Among the records below, determine how many lines have the word "settings" in them; output only the number.

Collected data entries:
=-=-=

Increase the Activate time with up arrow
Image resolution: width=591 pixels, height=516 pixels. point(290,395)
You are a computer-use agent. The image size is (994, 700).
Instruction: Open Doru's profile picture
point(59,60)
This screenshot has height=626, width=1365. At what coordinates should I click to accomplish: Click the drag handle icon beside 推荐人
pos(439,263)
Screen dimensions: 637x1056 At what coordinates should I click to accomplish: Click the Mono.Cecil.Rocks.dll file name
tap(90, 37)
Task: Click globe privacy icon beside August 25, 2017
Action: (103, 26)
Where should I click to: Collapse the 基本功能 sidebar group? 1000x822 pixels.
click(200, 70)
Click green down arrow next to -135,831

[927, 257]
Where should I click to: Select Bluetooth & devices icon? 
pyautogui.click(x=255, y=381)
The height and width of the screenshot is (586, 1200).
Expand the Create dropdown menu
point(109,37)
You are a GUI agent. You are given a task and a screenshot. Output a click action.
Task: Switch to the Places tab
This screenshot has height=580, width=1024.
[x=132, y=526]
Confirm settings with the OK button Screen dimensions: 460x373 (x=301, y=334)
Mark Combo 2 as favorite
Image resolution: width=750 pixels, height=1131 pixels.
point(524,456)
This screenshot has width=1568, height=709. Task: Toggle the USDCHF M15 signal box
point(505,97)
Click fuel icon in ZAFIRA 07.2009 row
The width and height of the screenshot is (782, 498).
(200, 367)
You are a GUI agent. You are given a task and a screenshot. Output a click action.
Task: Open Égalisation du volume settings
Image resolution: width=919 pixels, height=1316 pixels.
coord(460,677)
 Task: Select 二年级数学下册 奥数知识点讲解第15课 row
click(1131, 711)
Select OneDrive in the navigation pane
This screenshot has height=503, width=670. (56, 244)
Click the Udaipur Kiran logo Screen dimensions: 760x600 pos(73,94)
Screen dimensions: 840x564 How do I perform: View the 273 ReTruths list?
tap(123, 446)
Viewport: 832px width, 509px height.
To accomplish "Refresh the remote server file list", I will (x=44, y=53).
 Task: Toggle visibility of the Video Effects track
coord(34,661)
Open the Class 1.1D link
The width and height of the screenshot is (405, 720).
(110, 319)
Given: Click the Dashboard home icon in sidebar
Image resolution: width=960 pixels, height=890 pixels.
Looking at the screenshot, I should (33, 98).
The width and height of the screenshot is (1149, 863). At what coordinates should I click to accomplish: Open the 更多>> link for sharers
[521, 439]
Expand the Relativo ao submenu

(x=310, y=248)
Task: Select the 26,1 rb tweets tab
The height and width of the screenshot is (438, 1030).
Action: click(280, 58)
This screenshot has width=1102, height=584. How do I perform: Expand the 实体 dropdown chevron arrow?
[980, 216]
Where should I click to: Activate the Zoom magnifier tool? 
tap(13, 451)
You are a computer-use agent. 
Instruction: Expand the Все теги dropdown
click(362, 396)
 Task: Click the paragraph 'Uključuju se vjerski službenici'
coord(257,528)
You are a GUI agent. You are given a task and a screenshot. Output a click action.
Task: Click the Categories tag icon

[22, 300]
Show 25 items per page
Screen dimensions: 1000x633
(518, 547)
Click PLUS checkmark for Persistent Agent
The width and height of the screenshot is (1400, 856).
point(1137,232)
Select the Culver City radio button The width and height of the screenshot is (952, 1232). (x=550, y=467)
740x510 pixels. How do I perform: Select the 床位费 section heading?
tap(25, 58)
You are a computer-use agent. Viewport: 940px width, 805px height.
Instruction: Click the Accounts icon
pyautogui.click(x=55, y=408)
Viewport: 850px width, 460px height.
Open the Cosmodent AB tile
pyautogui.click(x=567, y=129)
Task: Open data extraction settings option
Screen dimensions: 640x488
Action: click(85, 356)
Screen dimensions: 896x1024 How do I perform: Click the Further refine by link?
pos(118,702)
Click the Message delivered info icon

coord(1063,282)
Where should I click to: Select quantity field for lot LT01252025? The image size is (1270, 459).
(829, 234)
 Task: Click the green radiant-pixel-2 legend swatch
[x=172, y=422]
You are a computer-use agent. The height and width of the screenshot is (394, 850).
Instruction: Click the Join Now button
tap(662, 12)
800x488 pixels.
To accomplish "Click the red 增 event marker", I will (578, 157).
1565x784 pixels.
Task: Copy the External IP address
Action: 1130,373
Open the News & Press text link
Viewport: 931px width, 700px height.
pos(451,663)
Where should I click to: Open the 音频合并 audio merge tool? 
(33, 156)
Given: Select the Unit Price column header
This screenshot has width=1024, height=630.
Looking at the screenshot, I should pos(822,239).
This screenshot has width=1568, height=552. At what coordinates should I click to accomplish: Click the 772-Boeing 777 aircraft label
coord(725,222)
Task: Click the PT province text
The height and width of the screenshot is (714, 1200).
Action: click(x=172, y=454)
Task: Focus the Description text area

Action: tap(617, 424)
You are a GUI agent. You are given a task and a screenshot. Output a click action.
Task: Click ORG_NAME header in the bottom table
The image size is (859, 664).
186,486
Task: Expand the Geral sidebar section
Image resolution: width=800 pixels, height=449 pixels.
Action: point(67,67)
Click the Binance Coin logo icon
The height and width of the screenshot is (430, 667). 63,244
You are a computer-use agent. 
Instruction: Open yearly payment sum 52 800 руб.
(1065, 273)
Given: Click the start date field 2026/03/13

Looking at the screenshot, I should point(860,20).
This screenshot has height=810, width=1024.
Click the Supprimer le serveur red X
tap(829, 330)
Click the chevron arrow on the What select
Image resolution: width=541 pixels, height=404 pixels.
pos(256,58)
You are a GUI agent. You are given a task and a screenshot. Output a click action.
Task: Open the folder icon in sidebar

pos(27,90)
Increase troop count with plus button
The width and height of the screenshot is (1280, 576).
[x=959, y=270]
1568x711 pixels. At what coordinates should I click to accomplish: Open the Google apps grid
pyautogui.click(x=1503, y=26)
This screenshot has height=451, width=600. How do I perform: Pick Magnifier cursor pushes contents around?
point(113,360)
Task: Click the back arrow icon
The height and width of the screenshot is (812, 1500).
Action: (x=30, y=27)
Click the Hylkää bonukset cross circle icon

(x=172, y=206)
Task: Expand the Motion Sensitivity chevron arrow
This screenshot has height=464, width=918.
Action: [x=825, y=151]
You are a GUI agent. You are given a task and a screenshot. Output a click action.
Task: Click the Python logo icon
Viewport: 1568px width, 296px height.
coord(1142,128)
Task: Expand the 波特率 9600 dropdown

=-=-=

=== TASK ANSWER ===
3